In a final parallel, Collins routinely emphasizes the need for leaders to shape corporate cultures and construct flat organizational structures. To achieve “superior performance and sustained results,” great companies “avoid bureaucracy and hierarchy and instead create culture of discipline …with an ethic of entrepreneurship” (pp. 121-22). Furthermore, he argues that the best organizations encourage “intense dialogue” and “heated discussions” among executives and managers (p. 77). When mistakes are made, the best leaders are quick to “conduct autopsies, without [assigning] blame” (p. 77).
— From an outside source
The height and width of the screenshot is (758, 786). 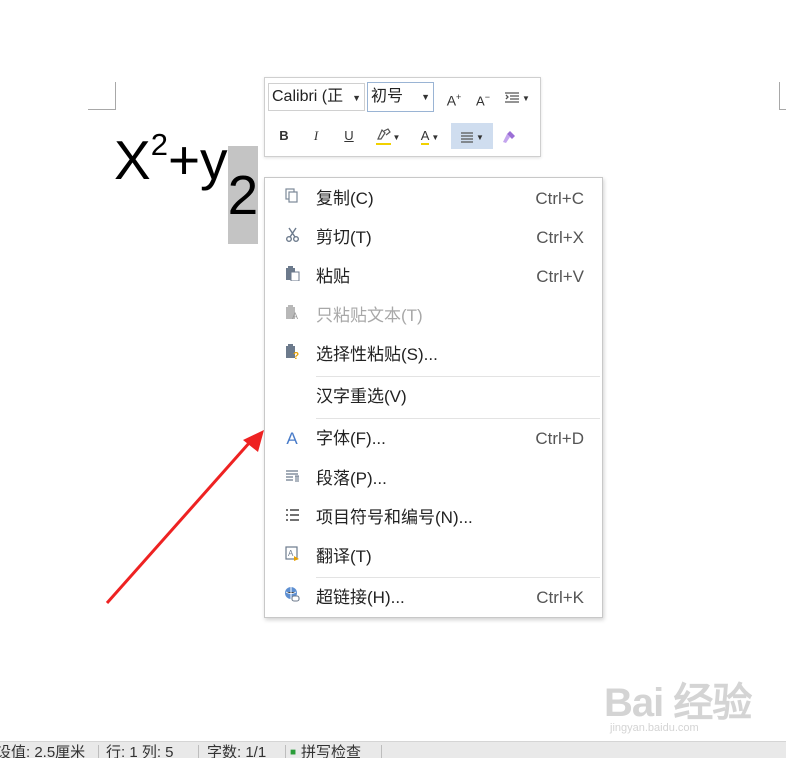 What do you see at coordinates (140, 751) in the screenshot?
I see `status-line-column: 行: 1 列: 5` at bounding box center [140, 751].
In other words, they create a “climate where the truth is heard” because when making difficult decisions “facts are better than dreams” (pp. 73, 69).

Likewise, Miller and Le Breton-Miller notice that many great FCBs built “flat, informal” organizations with “few levels of hierarchy” (p. 218). The minimization of bureaucracy allowed such large companies “a small-company feel” (p. 218). The authors also conclude: “one of the greatest assets of the FCBs we studied was that managers … could speak frankly with one another. They could be critical and convey bad news, knowing that their jobs would remain secure. Clearly dissenting executives can speak truth to those in power only within a climate of openness and an insistence on fact-based decision making that welcomes questioning and dialogue” (p. 215).

Miller and Le Breton-Miller, like Collins, claim that their prescriptions for enduring organizational success should have widespread application beyond family-controlled businesses. It appears that they are right.

Jeffrey J. Matthews, associate professor and Director of the Business Leadership Program at the University of Puget Sound, is the author of Alanson B. Houghton: Ambassador of the New Era (2004) and “Yankee Enterprise: The Houghtons of Massachusetts and the Rise and Fall of ‘Corning Incorporated,’ 1851-1871,” Essays in Economic and Business History 20 (Spring 2002): 127-43.